-- begin Text segment --

Carr’s day was less impressive, allowing five receptions for 43 yards on his seven targets, and also being beaten for a touchdown by a fantastic effort from Santana Moss. In all, four different receivers caught balls against Carr, and RG3’s passer rating throwing at him was 128.6
Spencer Shows Up
The Dallas Cowboys have an impressive pair of OLBs, and though Ware gets all of the press, Anthony Spencer remains one of the league’s more underrated players. He finished this game with a pair of sacks (though one of them came unblocked) and two more hurries, while he stood tall in the run game as well.
In truth Spencer’s specialty is the run game, and he graded well again this outing, making another series of stops to add to his Run Stop Percentage this season of 9.8, currently second among 3-4 OLBs. Ware will draw all the attention, but Spencer is capable of big games like this if he isn’t handled well by the offense.
— Pierre Garcon ran just 22 routes, on 29 snaps, but still caught five balls for 93 yards and a TD on seven targets.
— Josh Wilson was targeted heavily by the Cowboys, giving up seven receptions for 166 yards and two touchdowns on 10 targets.
— Of his 62 pass attempts, Tony Romo threw a massive 26 between the numbers within 10 yards of the line of scrimmage.
Several players had outstanding games for Washington and enabled them to come away with this win, but Robert Griffin III tied them all together.

-- end Text segment --
-- begin Dataset entries --

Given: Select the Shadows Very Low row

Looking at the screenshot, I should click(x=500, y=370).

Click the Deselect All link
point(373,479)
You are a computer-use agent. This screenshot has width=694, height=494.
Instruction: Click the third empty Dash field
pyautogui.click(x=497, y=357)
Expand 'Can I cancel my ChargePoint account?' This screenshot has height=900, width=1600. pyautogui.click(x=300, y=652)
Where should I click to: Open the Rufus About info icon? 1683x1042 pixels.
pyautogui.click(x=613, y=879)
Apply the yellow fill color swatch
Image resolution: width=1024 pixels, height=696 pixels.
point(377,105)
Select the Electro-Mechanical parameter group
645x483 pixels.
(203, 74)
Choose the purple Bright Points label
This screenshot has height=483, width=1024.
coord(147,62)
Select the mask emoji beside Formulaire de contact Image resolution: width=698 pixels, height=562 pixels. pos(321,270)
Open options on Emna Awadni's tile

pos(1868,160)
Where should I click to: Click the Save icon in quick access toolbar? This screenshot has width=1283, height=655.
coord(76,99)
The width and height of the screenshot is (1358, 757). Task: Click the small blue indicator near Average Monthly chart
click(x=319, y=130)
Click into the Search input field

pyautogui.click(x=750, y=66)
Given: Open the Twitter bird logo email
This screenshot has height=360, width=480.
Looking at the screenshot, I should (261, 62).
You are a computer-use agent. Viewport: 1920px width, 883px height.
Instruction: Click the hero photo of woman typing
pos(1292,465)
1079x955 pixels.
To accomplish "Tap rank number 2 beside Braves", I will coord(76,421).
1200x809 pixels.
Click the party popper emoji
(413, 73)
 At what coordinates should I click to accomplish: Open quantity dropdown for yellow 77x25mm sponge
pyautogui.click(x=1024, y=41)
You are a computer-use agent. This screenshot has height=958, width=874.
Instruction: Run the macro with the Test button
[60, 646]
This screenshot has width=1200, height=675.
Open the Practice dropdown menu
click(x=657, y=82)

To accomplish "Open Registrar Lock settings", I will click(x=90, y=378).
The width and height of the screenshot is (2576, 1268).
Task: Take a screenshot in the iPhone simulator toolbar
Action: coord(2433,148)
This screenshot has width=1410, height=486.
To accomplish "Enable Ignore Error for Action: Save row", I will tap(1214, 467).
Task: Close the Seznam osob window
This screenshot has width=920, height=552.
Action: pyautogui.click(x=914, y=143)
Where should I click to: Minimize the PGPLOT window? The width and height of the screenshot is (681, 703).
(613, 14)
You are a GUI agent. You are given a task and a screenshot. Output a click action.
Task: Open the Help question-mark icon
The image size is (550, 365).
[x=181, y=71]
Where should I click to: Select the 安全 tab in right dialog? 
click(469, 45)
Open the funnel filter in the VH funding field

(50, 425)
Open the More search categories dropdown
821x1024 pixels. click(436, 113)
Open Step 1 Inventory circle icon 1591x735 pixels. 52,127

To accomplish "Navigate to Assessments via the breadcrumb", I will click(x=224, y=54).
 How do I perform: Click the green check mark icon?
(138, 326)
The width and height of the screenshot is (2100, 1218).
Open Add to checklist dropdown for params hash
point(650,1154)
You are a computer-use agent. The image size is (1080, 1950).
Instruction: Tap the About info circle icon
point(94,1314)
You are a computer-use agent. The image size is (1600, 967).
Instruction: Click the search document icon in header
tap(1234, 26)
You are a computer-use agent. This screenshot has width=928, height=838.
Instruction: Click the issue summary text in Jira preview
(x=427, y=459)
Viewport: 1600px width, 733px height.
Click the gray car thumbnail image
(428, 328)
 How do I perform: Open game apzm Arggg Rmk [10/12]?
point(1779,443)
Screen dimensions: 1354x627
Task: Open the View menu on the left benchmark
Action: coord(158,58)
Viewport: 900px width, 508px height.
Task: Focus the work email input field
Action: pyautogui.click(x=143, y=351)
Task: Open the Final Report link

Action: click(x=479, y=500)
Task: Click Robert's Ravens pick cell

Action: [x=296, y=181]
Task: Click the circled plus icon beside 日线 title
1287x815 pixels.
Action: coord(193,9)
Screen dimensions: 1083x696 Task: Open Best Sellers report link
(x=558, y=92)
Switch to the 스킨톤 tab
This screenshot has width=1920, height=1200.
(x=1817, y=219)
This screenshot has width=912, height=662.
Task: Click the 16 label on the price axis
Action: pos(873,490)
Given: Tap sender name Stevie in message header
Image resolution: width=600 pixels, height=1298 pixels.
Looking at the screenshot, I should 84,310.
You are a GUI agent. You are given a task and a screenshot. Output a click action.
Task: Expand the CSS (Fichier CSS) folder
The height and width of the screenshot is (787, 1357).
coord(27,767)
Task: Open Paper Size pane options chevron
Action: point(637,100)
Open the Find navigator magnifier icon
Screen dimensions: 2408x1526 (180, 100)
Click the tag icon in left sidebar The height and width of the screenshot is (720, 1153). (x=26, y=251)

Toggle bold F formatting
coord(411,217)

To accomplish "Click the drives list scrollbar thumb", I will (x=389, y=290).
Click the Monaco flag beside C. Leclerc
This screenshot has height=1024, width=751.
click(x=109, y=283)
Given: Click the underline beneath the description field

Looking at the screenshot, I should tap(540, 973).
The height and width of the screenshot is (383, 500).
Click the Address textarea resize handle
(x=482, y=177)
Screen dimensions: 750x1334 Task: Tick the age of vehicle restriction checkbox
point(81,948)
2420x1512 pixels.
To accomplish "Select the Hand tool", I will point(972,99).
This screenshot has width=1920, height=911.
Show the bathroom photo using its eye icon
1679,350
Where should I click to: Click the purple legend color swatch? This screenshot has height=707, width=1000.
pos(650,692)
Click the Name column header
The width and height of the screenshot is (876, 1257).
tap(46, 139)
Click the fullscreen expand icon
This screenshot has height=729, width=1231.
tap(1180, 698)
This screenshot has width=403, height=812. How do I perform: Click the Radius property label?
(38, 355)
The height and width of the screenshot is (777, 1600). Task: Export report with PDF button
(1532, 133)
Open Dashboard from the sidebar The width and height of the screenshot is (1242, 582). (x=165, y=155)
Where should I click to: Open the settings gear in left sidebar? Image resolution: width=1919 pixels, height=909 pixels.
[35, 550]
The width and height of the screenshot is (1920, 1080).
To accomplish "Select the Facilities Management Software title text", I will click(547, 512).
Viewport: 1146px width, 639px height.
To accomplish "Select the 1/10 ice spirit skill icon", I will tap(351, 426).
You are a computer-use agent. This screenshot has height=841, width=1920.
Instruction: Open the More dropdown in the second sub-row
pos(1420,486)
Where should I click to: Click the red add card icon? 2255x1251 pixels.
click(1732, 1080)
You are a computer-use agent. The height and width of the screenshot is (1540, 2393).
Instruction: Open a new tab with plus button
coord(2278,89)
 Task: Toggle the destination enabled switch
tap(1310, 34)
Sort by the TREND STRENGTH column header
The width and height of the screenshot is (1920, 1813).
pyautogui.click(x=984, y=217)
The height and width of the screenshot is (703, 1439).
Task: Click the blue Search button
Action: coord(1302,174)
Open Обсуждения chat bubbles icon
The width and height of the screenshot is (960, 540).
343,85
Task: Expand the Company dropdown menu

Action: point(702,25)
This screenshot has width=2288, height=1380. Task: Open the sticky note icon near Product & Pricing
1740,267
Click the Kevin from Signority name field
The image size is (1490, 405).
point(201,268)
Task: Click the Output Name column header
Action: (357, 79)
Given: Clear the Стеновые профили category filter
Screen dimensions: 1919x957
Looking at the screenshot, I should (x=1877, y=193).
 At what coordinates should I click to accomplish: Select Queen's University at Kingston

-- end Dataset entries --

### Directive 1
In the football recap, what is Anthony Spencer's Run Stop Percentage this season?
### Directive 2
Quote the football recap word for word, starting at "In truth Spencer’s" and ending at "line of scrimmage.".

### Right answer 1
9.8

### Right answer 2
In truth Spencer’s specialty is the run game, and he graded well again this outing, making another series of stops to add to his Run Stop Percentage this season of 9.8, currently second among 3-4 OLBs. Ware will draw all the attention, but Spencer is capable of big games like this if he isn’t handled well by the offense.
— Pierre Garcon ran just 22 routes, on 29 snaps, but still caught five balls for 93 yards and a TD on seven targets.
— Josh Wilson was targeted heavily by the Cowboys, giving up seven receptions for 166 yards and two touchdowns on 10 targets.
— Of his 62 pass attempts, Tony Romo threw a massive 26 between the numbers within 10 yards of the line of scrimmage.